Proteins associated with USP7, MAGEL2 and TRIM27 form a complex that regulates each other and those downstream of their activity within the cell.
Basically, players in the complex act like a rheostat, fine-tuning the protein recycling pathway.
“It’s like the thermostat on an air conditioner that self regulates to keep the temperature constant,” said Schaaf. “This process keeps everything in balance. If you lose the function of MAGEL2, the disease called Schaaf-Yang results. If you lose the function of USP7, it may cause a disease that looks very similar – molecularly and clinically.”
After Schaaf had sent his paper in to the journal, students in his lab became aware of Bigelow and his blog that spearheads the search for help for his curly-headed daughter whose USP7 gene is awry.

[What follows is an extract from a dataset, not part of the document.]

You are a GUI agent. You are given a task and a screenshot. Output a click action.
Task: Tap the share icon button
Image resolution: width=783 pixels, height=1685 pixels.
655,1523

Contact between researcher and parents
They have contacted Bigelow and Tess’ data may become part of future studies.
It’s a new method of finding patients with mutated genes that is becoming increasingly important in the study of genetics. Driven by technology that makes it possible to determine the sequence of an individual’s exome and look for mutations, often by comparing it to the exomes of the two parents, parents and patients often take to social media in order to find answers to their problems. Bigelow hoped his blog and podcasts about Tess, “Stronger Every Day,” would draw parents with similar dilemmas to him. As their numbers grow, they can push for research into the problem that affects their children.
“I’ve taken the strategy of the guy in the New Yorker article,” he said. “Let other people find out. It’s a reverse beacon that so far has connected us with this study and Dr. Schaaf. I would love to find more people.”

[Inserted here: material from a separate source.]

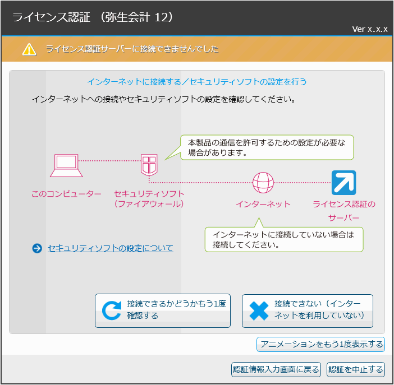This screenshot has height=385, width=394.
Task: Click the circular refresh arrow to retry connection
Action: coord(112,310)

“You hear the term ‘rare disease,’ and I’m not sure it’s the best name for it,” said Bigelow. “If you look at all the so-called rare disease, it appears that there may be as many 39 million people afflicted with them. The idea that you are along is fading away as we connect with people.”
Others who took part in this work include Fan Xia, Weimin Bi, Sung-Hae L. Kang, Ankita Patel and Jill A. Rosenfeld, all of Baylor; Klementina Fon Tacer of UTSW in Dallas; Cedric Le Caignec and, Bertrand Isidor of Service de Genetique Medicale at CHU de Nantes, Nantes, France; Ian D. Krantz and Sarah E. Noon of Children’s Hospital of Philadelphia; Jean P. Pfotenhauer and Thomas M. Morgan of Vanderbilt University School of Medicine in Nashville, Tenn.; Rocio Moran of Cleveland Clinic in Ohio; Robert C. Pedersen of Tripler Army Medical Center in Honolulu, Hawaii; and Margarita S. Saenz of Children’s Hospital Colorado in Aurora.

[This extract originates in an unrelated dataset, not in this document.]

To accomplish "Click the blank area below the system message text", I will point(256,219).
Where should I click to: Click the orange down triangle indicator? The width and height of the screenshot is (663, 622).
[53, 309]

Funding for this work came from Michael L. Rosenberg Scholar in Medical Research fund; the Cancer Prevention and Research Institute of Texas (Grant R1117), the Welch Foundation (Grant I-1821), National Institutes of Health (Grant R01GM111332), the Joan and Stanford Alexander Family and the Foundation for Prader-Willi Research. The project was supported in part by Intellectual and Developmental Disabilities Research Center at Baylor (Grant 1U54 HD083092 from the Eunice Kennedy Shriver National Institute of Child Health & Human Development).